Any chances to support rational numbers in BEAM?

mat-hek · June 23, 2022, 5:59pm

Hey,

rationals seem like a natural extension of big integers to big floats. In our use case we need them all over the place as we can’t allow accumulating errors. We use an Elixir library for that, but having rationals built in would be a totally next-level experience. What do you think?

DianaOlympos · June 25, 2022, 7:36pm

Not only rational, but fixed precision in general is something i floated before. There is still no good idea on how we would provide a nice syntax for them. If someone had a good proposition around this, i would be happy to help.
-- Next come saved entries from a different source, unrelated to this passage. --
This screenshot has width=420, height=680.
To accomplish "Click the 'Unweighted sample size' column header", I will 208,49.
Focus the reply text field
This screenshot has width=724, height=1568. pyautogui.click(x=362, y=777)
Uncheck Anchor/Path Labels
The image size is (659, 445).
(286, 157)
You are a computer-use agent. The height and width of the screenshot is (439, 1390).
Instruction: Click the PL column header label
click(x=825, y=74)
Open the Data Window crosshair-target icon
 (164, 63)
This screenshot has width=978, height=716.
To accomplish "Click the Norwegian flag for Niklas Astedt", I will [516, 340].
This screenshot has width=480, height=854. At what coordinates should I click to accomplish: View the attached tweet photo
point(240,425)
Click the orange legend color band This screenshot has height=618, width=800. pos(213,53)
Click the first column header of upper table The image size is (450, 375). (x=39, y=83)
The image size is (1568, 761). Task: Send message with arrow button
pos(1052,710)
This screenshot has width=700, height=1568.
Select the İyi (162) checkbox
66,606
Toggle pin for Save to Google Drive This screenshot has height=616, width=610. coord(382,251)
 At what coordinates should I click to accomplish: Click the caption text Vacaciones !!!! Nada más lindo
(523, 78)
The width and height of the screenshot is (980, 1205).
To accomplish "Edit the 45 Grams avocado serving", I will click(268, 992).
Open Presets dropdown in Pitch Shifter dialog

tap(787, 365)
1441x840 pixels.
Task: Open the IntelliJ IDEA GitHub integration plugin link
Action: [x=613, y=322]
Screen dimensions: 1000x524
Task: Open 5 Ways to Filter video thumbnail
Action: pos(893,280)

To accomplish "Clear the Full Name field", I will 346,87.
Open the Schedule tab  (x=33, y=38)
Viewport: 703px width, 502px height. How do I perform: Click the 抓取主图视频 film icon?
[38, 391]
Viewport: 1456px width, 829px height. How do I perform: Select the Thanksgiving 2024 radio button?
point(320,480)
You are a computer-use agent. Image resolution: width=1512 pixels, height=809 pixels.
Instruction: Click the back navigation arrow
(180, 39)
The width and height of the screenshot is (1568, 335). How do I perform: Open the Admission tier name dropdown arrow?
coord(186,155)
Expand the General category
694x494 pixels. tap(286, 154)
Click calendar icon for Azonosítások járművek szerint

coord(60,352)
nzok · June 26, 2022, 1:41am

The semantics of fixed precision is massively unclear.
I wrote a paper about this, complete with a specification
and test suite, and could not find any venue that was
interested, including the Language Independent Arithmetic
standards people.
The reason I did this was the situation in Smalltalk,
where there is standard syntax for ScaledDecimal numbers.
For example, 123.45s2 is a ScaledDecimal with 2 decimal places.
The standard says that these are fixed point numbers,
and points the LIA standard for the semantics. Yet the LIA
standard in question not only has nothing to say about
fixed point, but explicitly disavows any intention of saying
anything. My Smalltalk implements fixed point as fixed
point, some Smalltalks map it onto IBM/360 decimal fixed
point, and some say in effect “a scaled decimal is an exact
rational whose denominator can be ANY positive integer, and
the scale is just advice about how to print it”. So I looked
at every standard I could find, and there isn’t even any
agreement about whether fixed point is an exact type or an
approximate type. COBOL these days defines fixed point in
terms of decimal floating point.

What, for example, is 1.23 (fixed(2)) * 3.456 (fixed(3))?
Naively, you might expect 4.25088 (fixed(5)), but there are
systems out there where you will get 4.25 (fixed(2)), and
from there on it gets weird.

If you really want to see disagreement, what happens when
you divide one fixed point number by another using /
(rather than div)?

Before asking for fixed point arithmetic in Erlang, we should
be really clear about WHAT we are asking for and WHY that
(rather than some other interpretation of the term) is the
right thing to add.

These days, I’d rather effort went into getting Erlang running
on RP2040s and ESP32-C3s.

nzok · June 26, 2022, 1:45am

I got distracted. Sorry.
SYNTAX for fixed point is EASY.
Just borrow Smalltalk’s + “.” + “s” +
where the number after “s” is the scale, and that job is done.
SEMANTICS for fixed point is hard to agree on.
I can’t even tell if you want binary fixed point or decimal fixed point (Ada and PL/I offer both).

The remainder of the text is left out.